> Selected excerpt:
It's Canada Day, Look What We Brought You

I know a lot of people look at Canada and call us Mini-America, America Lite, or the little loft apartment upstairs from where the cool people live. I often hear about my accent, which apparently causes you to think I am saying ‘a boot’ when I say about. Canada just takes all of this quietly and politely, because that’s the way we were taught. If someone steps on our foot, we should quickly apologize for our foot being in their way.

But today is July 1st. It’s Canada Day. That one day out of the year when we celebrate who we are and what we have done. We get to brag a little, but don’t worry we’ll be sure to apologize for it before your day on the 4th of July.

I thought I would use this opportunity to tell the world some of the great things Canada has brought you. Our inventors have been hard at work to make the world a better place, and most of the time they have succeeded. I say most of the time, because my father’s cousin invented powdered eggs during the Second World War, and as a result no member of my family is welcome in any Legion or VFW Hall, and we must stay at least 100 yards away from any Remembrance Day, Armistice Day, or Memorial Day celebrations.

But let’s look at some Canadian inventions that were more readily accepted than powdered eggs.

It’s well known that Canadian, Alexander Graham Bell invented the telephone and the phonograph and that Drs. Banting and Best brought us insulin, but what about our lesser known inventors like Dennis Colonello, who in 1988 brought forth the abdomonizer.

If it weren’t for the tireless efforts of Gideon Sundback, we would still be buttoning everything. Good old Gideon invented the zipper, or as he called it the hookless fastener. I think it got the name zipper just after his brother became the first man to catch his scrotum in a hookless fastener.

Trains would have run amok all over the continent if it hadn’t been for the wisdom of W.A. Robinson. One day in 1868 he said that these trains may be fine for moving people and goods across the continent, but don’t you think we should have some way of stopping them when they get to where they are going. He sat right down and invented the locomotive braking system.

The next time you find yourself glued to a television program, say “Thank you” to Canadian Reginald Aubrey Fessenden who invented the boob tube in 1927. Apparently it was of much use until 1933, when another Canadian, Francois Henroteau invented the television camera.

Speaking of boobs, we can all thank Louise Poirier for inventing the push up bra.

> Jobs:
A. Write out the passage of the Canada Day post that begins at the words "But today is" and stops after the words "Memorial Day celebrations.".
B. In the Canada Day post, what name did Gideon Sundback give to the zipper?

> Provided information:
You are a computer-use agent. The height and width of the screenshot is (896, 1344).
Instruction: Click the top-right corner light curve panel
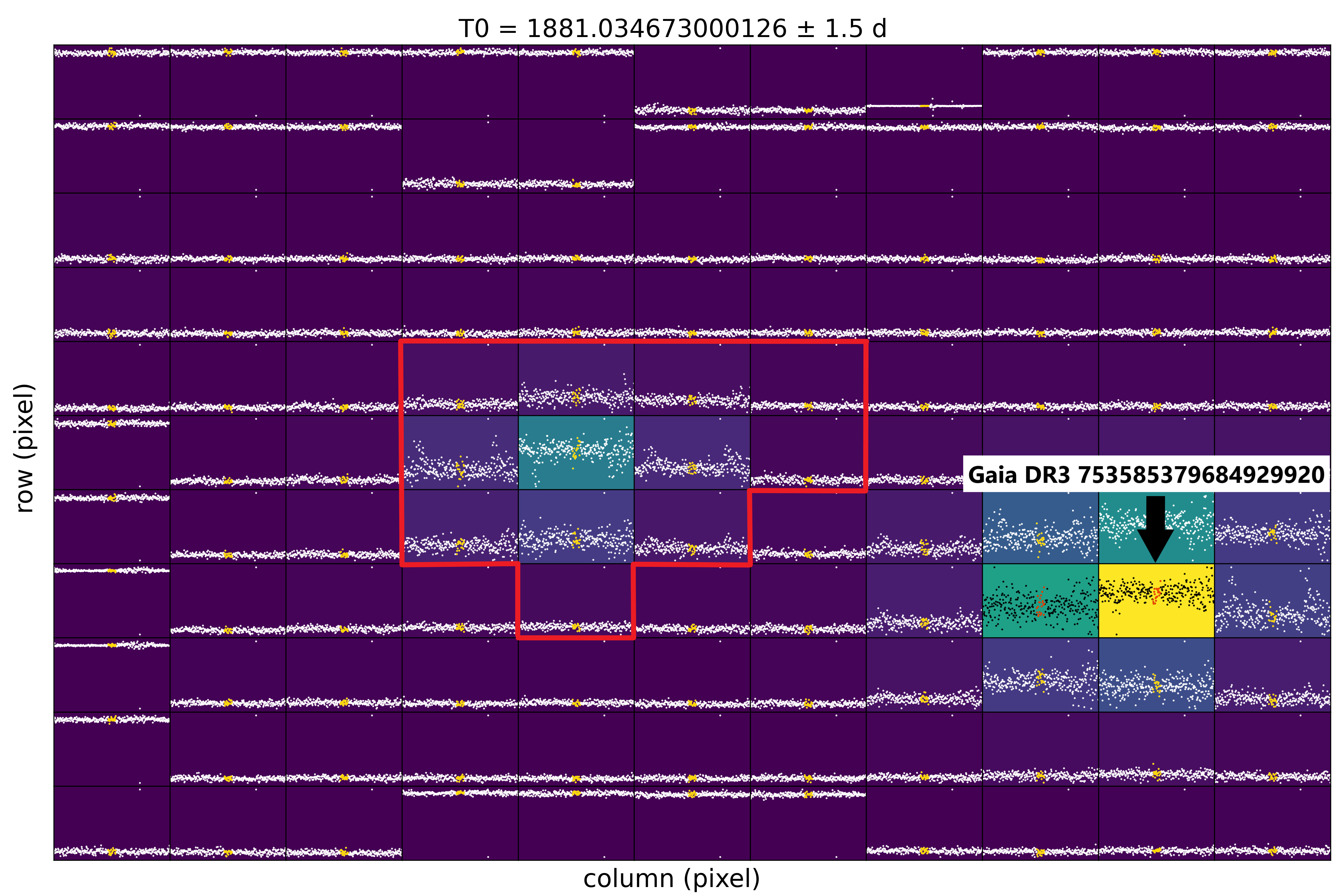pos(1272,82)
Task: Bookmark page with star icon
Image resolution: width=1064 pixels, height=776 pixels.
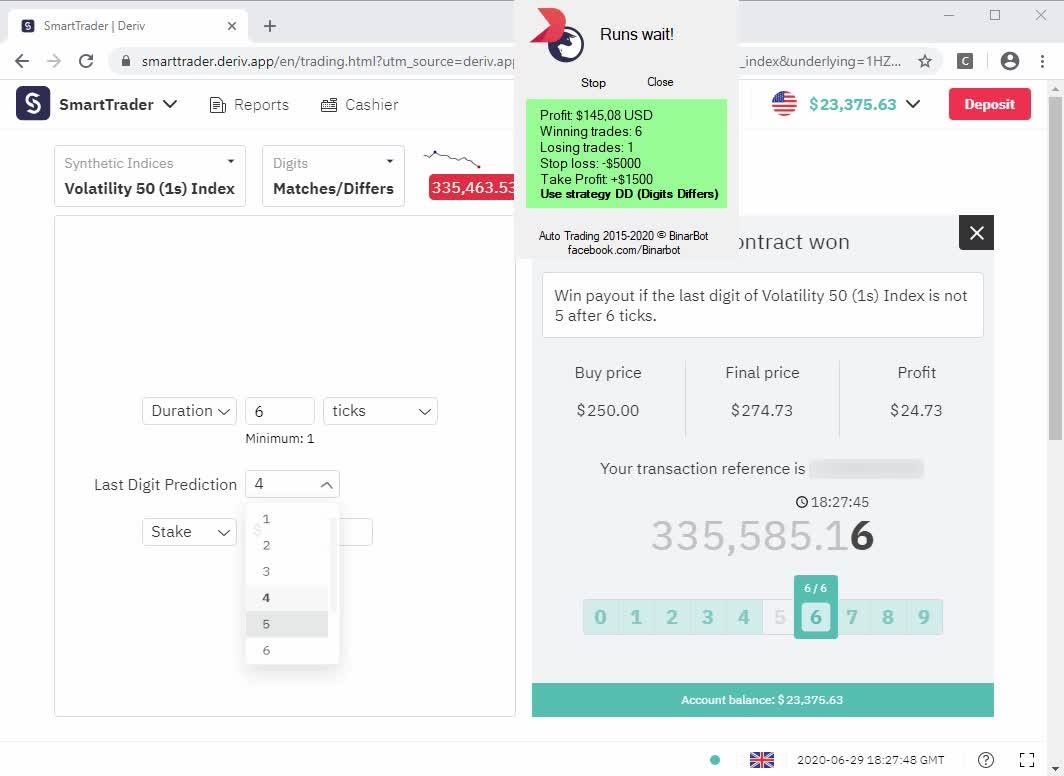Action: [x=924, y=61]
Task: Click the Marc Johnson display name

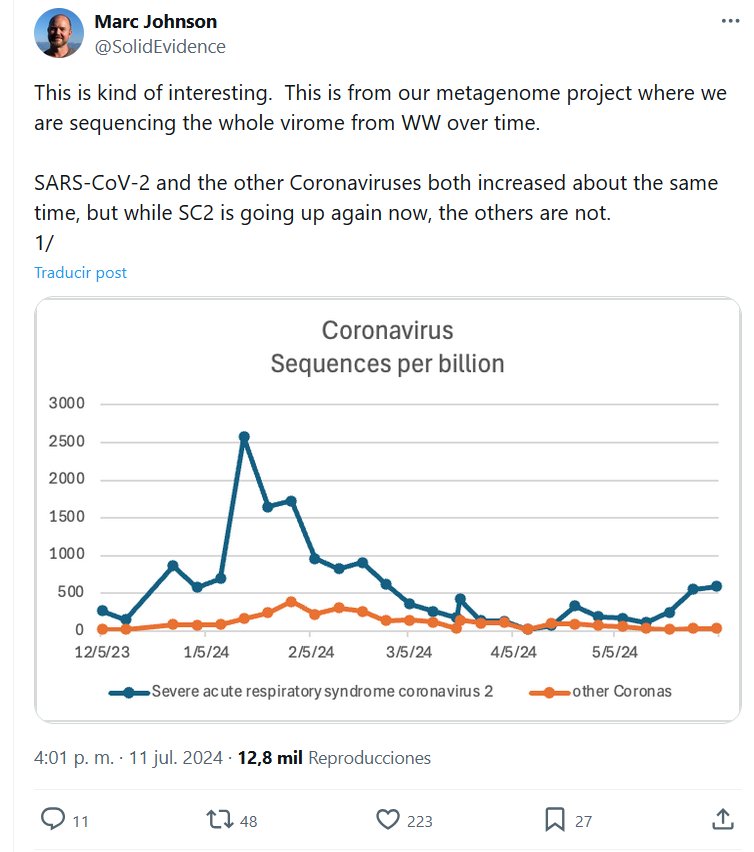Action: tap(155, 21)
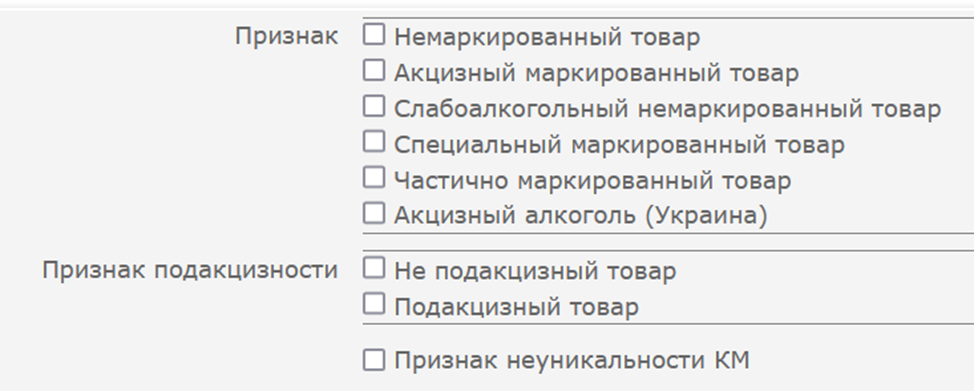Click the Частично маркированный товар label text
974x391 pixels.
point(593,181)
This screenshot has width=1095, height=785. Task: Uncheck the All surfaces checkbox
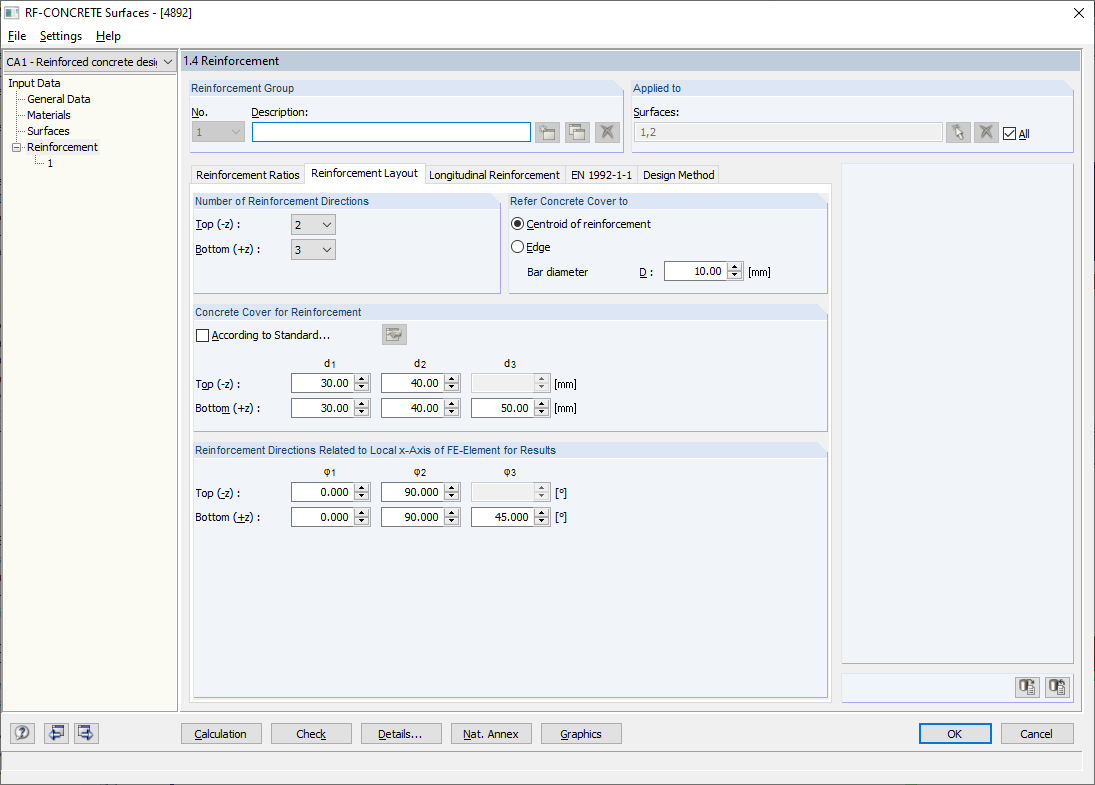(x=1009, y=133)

> Responses to the tasks:
A.
But today is July 1st. It’s Canada Day. That one day out of the year when we celebrate who we are and what we have done. We get to brag a little, but don’t worry we’ll be sure to apologize for it before your day on the 4th of July.

I thought I would use this opportunity to tell the world some of the great things Canada has brought you. Our inventors have been hard at work to make the world a better place, and most of the time they have succeeded. I say most of the time, because my father’s cousin invented powdered eggs during the Second World War, and as a result no member of my family is welcome in any Legion or VFW Hall, and we must stay at least 100 yards away from any Remembrance Day, Armistice Day, or Memorial Day celebrations.

B. He called it the hookless fastener.